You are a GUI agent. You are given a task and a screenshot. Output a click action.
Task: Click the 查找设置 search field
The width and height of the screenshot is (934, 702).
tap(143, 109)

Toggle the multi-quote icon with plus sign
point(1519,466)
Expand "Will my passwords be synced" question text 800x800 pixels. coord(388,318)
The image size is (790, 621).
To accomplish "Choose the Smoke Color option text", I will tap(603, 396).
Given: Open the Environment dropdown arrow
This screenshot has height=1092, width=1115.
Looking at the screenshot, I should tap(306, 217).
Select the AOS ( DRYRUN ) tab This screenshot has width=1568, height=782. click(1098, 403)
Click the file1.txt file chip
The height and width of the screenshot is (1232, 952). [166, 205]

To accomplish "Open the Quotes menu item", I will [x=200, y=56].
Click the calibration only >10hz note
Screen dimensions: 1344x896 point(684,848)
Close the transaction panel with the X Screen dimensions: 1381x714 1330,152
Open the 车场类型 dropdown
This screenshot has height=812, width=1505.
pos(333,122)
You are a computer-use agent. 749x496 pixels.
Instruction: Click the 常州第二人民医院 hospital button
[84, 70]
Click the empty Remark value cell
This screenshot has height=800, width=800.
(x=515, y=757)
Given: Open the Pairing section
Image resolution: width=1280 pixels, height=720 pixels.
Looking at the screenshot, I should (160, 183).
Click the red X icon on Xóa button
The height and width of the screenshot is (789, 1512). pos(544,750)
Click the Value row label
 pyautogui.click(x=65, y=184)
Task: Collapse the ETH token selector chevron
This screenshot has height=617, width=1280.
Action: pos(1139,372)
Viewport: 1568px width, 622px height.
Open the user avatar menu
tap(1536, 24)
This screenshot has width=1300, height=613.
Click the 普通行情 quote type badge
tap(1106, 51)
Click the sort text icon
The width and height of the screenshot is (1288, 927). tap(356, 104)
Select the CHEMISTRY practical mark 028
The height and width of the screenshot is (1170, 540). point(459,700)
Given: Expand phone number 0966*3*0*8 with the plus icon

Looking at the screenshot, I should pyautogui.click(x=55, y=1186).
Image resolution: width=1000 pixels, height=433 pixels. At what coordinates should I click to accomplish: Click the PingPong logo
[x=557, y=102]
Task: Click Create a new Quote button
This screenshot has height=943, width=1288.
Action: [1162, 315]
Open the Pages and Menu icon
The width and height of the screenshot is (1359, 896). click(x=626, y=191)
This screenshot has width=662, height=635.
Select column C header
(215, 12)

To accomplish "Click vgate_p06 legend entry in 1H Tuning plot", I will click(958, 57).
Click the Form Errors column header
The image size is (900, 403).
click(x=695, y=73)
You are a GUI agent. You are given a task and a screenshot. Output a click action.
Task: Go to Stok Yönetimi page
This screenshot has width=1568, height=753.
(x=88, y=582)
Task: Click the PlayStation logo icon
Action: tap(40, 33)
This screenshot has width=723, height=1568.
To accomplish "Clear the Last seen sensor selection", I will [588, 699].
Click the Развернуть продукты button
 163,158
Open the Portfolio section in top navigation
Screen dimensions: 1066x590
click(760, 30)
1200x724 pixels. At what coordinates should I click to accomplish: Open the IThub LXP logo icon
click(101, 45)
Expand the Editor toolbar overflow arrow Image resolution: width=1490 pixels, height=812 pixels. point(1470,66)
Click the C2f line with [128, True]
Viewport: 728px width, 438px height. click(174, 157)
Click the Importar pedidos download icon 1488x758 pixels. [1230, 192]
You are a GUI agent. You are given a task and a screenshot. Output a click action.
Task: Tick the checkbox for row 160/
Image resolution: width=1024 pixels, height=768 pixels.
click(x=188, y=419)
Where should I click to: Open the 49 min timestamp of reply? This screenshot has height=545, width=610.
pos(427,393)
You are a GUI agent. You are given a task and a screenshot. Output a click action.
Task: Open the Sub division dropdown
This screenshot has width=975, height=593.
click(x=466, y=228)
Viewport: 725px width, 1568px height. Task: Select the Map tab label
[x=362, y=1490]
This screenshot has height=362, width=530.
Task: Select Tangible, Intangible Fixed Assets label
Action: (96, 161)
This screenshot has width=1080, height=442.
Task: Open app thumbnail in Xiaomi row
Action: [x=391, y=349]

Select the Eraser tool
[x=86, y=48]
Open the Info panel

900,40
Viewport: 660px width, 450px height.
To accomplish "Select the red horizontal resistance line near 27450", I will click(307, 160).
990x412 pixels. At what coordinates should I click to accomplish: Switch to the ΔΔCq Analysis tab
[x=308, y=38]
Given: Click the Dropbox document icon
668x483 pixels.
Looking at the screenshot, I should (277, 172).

□ □ □ □

■ **EXERCISE GOAL**
Report every line in the rows above that contains the string "coordinates", copying each line in full.

■ **TASK SOLUTION**
Image resolution: width=1000 pixels, height=433 pixels. At what coordinates should I click to accomplish: Click the PingPong logo
1200x724 pixels. At what coordinates should I click to accomplish: Open the IThub LXP logo icon
990x412 pixels. At what coordinates should I click to accomplish: Switch to the ΔΔCq Analysis tab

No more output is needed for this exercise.